Les produits du groupe NSO, dont Pegasus, ne sont généralement concédés sous licence qu’aux agences gouvernementales de renseignement pour enquêter sur le terrorisme et les crimes graves, selon le site Web de la société. Les chercheurs en cybersécurité ont suivi l’utilisation des logiciels espions dans 45 pays et affirment que ces directives ne sont pas toujours respectées.
La société a rejeté les accusations selon lesquelles son logiciel d’espionnage aurait contribué au meurtre du journaliste saoudien basé aux États-Unis Jamal Khashoggi au consulat saoudien à Istanbul en 2018.

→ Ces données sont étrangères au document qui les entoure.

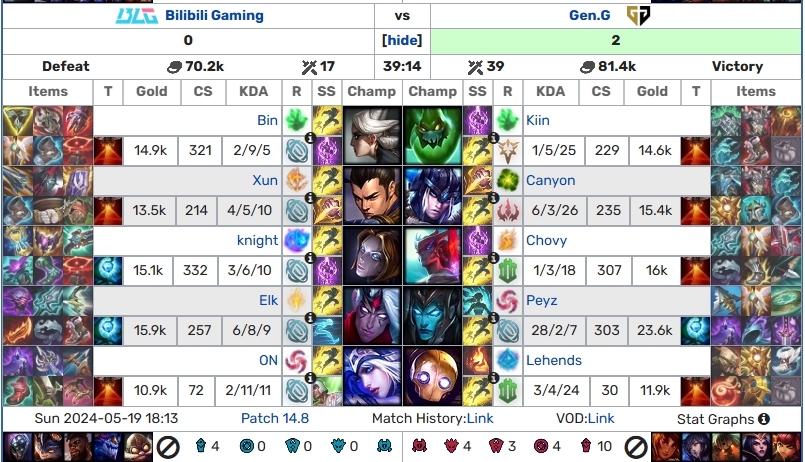Image resolution: width=805 pixels, height=462 pixels.
Task: Open the Gen.G team link
Action: (x=589, y=15)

Le gouvernement américain a mis le groupe NSO sur liste noire et Apple a poursuivi la société en 2021. Apple a informé les militants thaïlandais par e-mail qu’ils avaient potentiellement été la cible d ‘ « attaquants proches de l’État ».
Parmi les agences citées dans la plainte en Thaïlande figurent le bureau du Premier ministre, la police royale thaïlandaise, le ministère de l’économie et de la société numériques et les trois branches de l’armée. Interrogés, le bureau du Premier ministre et la police nationale ont refusé de commenter, affirmant qu’ils n’en étaient pas au courant.
Le téléphone de Yingcheep aurait été fouillé au moins 10 fois par le logiciel espion, tandis que celui d’Arnon au moins cinq fois de fin 2020 à fin 2021.
Une enquête menée l’année dernière par des groupes internationaux de surveillance d’Internet, dont le Citizen Lab Canada, a révélé qu’au moins 30 personnes en Thaïlande, activistes et universitaires, ont été ciblées par la surveillance gouvernementale utilisant Pegasus pendant cette période.
En 2022, les députés de l’opposition ont accusé le gouvernement Prayuth d’avoir dépensé des millions de dollars du budget national en logiciels dont Pegasus, pour espionner les citoyens.
En réponse, le ministre de l’Économie numérique, Chaiwut Thanakamanusorn, a reconnu que Pegasus avait été utilisé par des agences d’État pour des activités liées « à la sécurité ou aux stupéfiants ». Il a dit que son ministère n’a pas le pouvoir de mener une surveillance, mais « il y a ceux qui ont un tel pouvoir ».